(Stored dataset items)
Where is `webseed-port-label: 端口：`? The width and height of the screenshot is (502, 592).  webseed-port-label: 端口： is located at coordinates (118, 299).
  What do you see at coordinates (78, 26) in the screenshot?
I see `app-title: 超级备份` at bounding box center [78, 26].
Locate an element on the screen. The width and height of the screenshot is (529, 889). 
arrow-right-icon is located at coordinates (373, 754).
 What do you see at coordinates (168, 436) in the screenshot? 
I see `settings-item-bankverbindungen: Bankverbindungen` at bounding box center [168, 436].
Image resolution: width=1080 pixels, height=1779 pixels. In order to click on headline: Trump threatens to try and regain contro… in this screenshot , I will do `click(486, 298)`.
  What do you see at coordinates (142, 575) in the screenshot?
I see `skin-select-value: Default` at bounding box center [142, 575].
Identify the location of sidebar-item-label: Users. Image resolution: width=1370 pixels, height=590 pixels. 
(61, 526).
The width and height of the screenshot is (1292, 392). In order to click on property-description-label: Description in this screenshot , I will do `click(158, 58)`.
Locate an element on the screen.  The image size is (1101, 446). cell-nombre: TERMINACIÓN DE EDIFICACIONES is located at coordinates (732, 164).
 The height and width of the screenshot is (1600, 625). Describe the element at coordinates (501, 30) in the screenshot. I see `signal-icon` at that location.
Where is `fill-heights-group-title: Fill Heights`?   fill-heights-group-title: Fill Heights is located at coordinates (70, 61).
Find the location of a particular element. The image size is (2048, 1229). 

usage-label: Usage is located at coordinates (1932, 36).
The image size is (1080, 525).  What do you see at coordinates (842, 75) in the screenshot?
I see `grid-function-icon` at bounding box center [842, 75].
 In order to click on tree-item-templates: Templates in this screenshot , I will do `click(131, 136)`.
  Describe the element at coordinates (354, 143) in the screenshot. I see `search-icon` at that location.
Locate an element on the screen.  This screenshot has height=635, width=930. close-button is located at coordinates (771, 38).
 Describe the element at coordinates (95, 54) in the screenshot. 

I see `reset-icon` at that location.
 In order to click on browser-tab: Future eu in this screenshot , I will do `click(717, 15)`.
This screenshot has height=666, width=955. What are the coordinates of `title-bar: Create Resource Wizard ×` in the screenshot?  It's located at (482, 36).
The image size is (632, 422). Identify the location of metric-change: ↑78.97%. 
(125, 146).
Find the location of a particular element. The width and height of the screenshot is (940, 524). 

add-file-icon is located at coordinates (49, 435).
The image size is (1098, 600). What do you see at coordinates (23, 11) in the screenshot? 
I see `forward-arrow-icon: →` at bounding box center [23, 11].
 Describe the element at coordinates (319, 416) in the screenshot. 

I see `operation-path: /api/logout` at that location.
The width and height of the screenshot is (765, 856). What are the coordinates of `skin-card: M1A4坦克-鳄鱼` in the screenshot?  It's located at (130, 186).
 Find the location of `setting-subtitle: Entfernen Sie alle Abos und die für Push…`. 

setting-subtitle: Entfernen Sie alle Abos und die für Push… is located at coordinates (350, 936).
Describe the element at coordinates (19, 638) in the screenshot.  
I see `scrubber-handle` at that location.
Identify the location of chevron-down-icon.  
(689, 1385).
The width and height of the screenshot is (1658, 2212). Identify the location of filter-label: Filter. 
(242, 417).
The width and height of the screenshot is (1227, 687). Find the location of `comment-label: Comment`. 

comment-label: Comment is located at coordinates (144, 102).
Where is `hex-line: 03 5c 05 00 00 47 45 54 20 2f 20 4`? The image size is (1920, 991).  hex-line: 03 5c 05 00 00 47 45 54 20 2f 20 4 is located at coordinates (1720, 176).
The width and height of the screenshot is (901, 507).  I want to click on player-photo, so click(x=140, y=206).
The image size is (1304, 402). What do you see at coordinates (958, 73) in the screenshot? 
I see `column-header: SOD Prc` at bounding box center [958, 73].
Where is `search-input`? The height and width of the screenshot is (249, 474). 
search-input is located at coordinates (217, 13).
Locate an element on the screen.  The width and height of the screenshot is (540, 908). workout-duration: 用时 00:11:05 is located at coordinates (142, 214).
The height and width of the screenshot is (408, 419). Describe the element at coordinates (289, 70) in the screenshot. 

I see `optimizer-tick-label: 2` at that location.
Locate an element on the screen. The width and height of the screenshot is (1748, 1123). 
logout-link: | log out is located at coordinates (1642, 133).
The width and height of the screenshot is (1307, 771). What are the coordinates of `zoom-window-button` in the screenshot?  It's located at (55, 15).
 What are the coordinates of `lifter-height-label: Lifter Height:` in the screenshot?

__WHAT THE EXERCISE ASKS__
Reproduce every item above verbatim, preserving each line without alteration.

__RESPONSE BELOW__
Where is `webseed-port-label: 端口：`? The width and height of the screenshot is (502, 592).  webseed-port-label: 端口： is located at coordinates (118, 299).
  What do you see at coordinates (78, 26) in the screenshot?
I see `app-title: 超级备份` at bounding box center [78, 26].
Locate an element on the screen. The width and height of the screenshot is (529, 889). 
arrow-right-icon is located at coordinates (373, 754).
 What do you see at coordinates (168, 436) in the screenshot? 
I see `settings-item-bankverbindungen: Bankverbindungen` at bounding box center [168, 436].
Image resolution: width=1080 pixels, height=1779 pixels. In order to click on headline: Trump threatens to try and regain contro… in this screenshot , I will do `click(486, 298)`.
  What do you see at coordinates (142, 575) in the screenshot?
I see `skin-select-value: Default` at bounding box center [142, 575].
Identify the location of sidebar-item-label: Users. Image resolution: width=1370 pixels, height=590 pixels. 
(61, 526).
The width and height of the screenshot is (1292, 392). In order to click on property-description-label: Description in this screenshot , I will do `click(158, 58)`.
Locate an element on the screen.  The image size is (1101, 446). cell-nombre: TERMINACIÓN DE EDIFICACIONES is located at coordinates (732, 164).
 The height and width of the screenshot is (1600, 625). Describe the element at coordinates (501, 30) in the screenshot. I see `signal-icon` at that location.
Where is `fill-heights-group-title: Fill Heights`?   fill-heights-group-title: Fill Heights is located at coordinates (70, 61).
Find the location of a particular element. The image size is (2048, 1229). 

usage-label: Usage is located at coordinates (1932, 36).
The image size is (1080, 525).  What do you see at coordinates (842, 75) in the screenshot?
I see `grid-function-icon` at bounding box center [842, 75].
 In order to click on tree-item-templates: Templates in this screenshot , I will do `click(131, 136)`.
  Describe the element at coordinates (354, 143) in the screenshot. I see `search-icon` at that location.
Locate an element on the screen.  This screenshot has height=635, width=930. close-button is located at coordinates (771, 38).
 Describe the element at coordinates (95, 54) in the screenshot. 

I see `reset-icon` at that location.
 In order to click on browser-tab: Future eu in this screenshot , I will do `click(717, 15)`.
This screenshot has height=666, width=955. What are the coordinates of `title-bar: Create Resource Wizard ×` in the screenshot?  It's located at (482, 36).
The image size is (632, 422). Identify the location of metric-change: ↑78.97%. 
(125, 146).
Find the location of a particular element. The width and height of the screenshot is (940, 524). 

add-file-icon is located at coordinates (49, 435).
The image size is (1098, 600). What do you see at coordinates (23, 11) in the screenshot? 
I see `forward-arrow-icon: →` at bounding box center [23, 11].
 Describe the element at coordinates (319, 416) in the screenshot. 

I see `operation-path: /api/logout` at that location.
The width and height of the screenshot is (765, 856). What are the coordinates of `skin-card: M1A4坦克-鳄鱼` in the screenshot?  It's located at (130, 186).
 Find the location of `setting-subtitle: Entfernen Sie alle Abos und die für Push…`. 

setting-subtitle: Entfernen Sie alle Abos und die für Push… is located at coordinates (350, 936).
Describe the element at coordinates (19, 638) in the screenshot.  
I see `scrubber-handle` at that location.
Identify the location of chevron-down-icon.  
(689, 1385).
The width and height of the screenshot is (1658, 2212). Identify the location of filter-label: Filter. 
(242, 417).
The width and height of the screenshot is (1227, 687). Find the location of `comment-label: Comment`. 

comment-label: Comment is located at coordinates (144, 102).
Where is `hex-line: 03 5c 05 00 00 47 45 54 20 2f 20 4`? The image size is (1920, 991).  hex-line: 03 5c 05 00 00 47 45 54 20 2f 20 4 is located at coordinates (1720, 176).
The width and height of the screenshot is (901, 507).  I want to click on player-photo, so click(x=140, y=206).
The image size is (1304, 402). What do you see at coordinates (958, 73) in the screenshot? 
I see `column-header: SOD Prc` at bounding box center [958, 73].
Where is `search-input`? The height and width of the screenshot is (249, 474). 
search-input is located at coordinates (217, 13).
Locate an element on the screen.  The width and height of the screenshot is (540, 908). workout-duration: 用时 00:11:05 is located at coordinates (142, 214).
The height and width of the screenshot is (408, 419). Describe the element at coordinates (289, 70) in the screenshot. 

I see `optimizer-tick-label: 2` at that location.
Locate an element on the screen. The width and height of the screenshot is (1748, 1123). 
logout-link: | log out is located at coordinates (1642, 133).
The width and height of the screenshot is (1307, 771). What are the coordinates of `zoom-window-button` in the screenshot?  It's located at (55, 15).
 What are the coordinates of `lifter-height-label: Lifter Height:` in the screenshot?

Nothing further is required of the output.